To be done:
Answer these from the review of Steve Locke's exhibition below, one line each:
(a) In what year was Baldwin's book "The Fire Next Time" published?
(b) At which museum did Locke's exhibition open?
(c) What is the title of the second essay in Baldwin's book?

At Mass MoCA, Steve Locke’s ‘the fire next time’ chills to the bone

The Boston Globe
29 August 2024

The artist nods to James Baldwin with an exhibition that brings to bear the everydayness of racial terror. 

NORTH ADAMS — “The Fire Next Time” is, most famously, a slim book published in 1963 that paired two essays by the brilliant writer, poet, and civil rights activist James Baldwin. In the first, “My Dungeon Shook: Letter to My Nephew on the One Hundredth Anniversary of the Emancipation,” Baldwin walks a young man through the pain and tribulation of being Black in America; in the second, “Down at the Cross: Letter from a Region in My Mind,” Baldwin explores the prescriptive dangers of religion and the bias and racism that spring from it. In both, the near totality of darkness is leavened by pinpricks of light. An indignant, impassioned confrontation of racial injustice in America, “The Fire Next Time” is also an exhortation, a plea, and even a vision for a future where hate and intolerance fall to courage and care.

I cannot say I sensed that sprinkle of hope in “the fire next time,” Steve Locke’s newly opened exhibition at Mass MoCA that borrows Baldwin’s title. It is transfixing, a chilling compendium of racially motivated atrocity that remains a constant feature of American life. It offers little respite from the enveloping misery, which I suppose is only fair.

Source material:
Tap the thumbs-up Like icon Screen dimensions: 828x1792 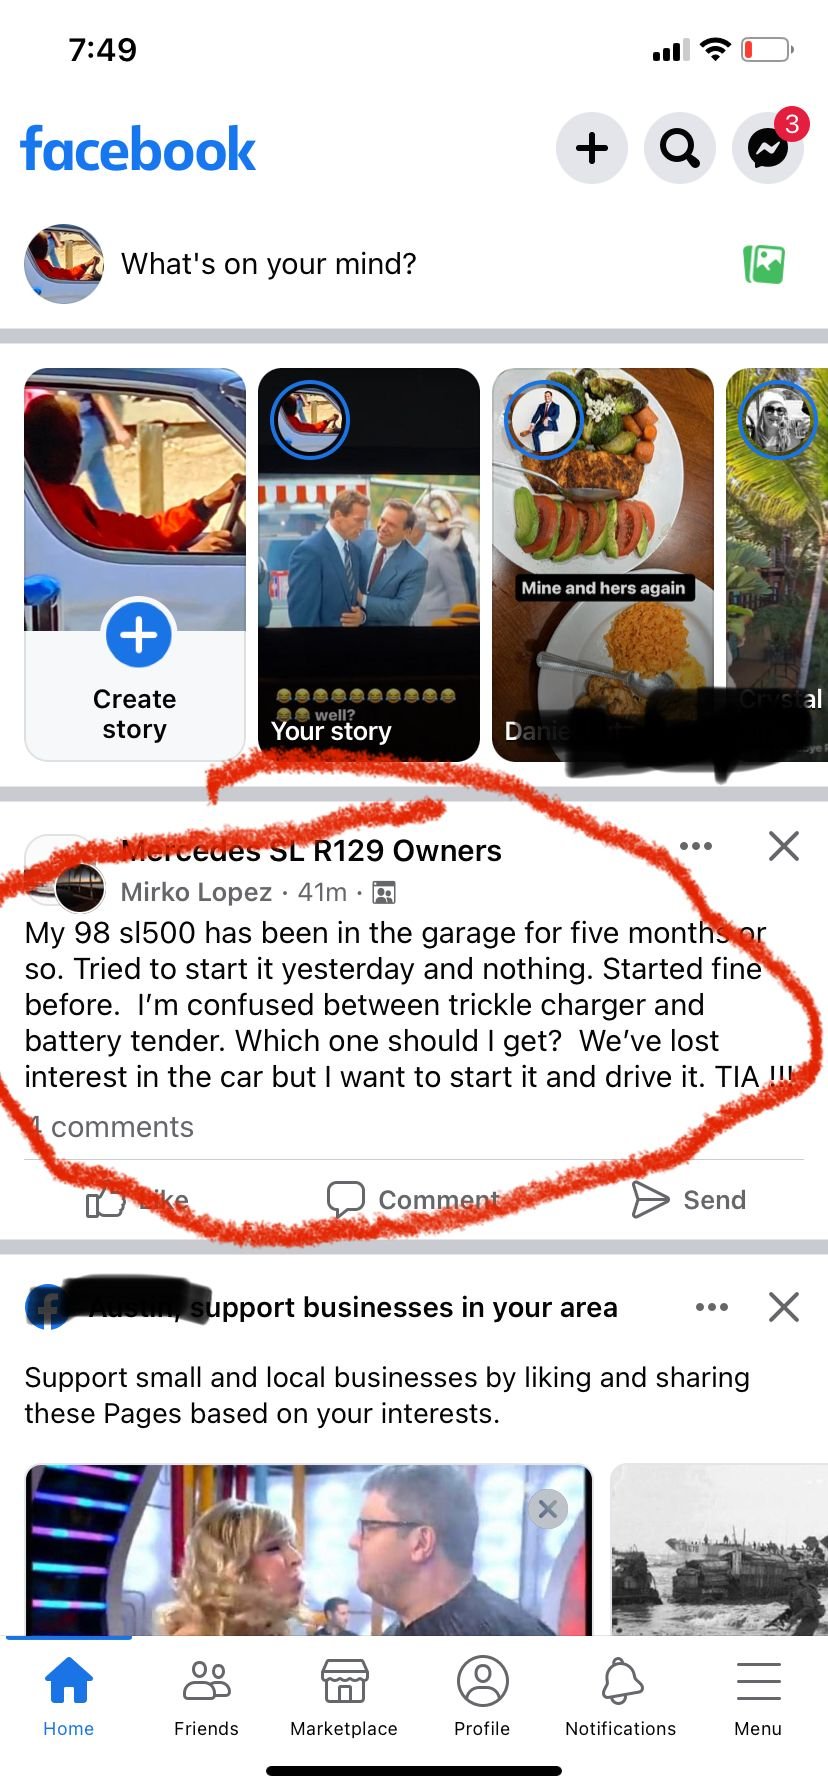105,1201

Response:
(a) 1963
(b) Mass MoCA
(c) "Down at the Cross: Letter from a Region in My Mind"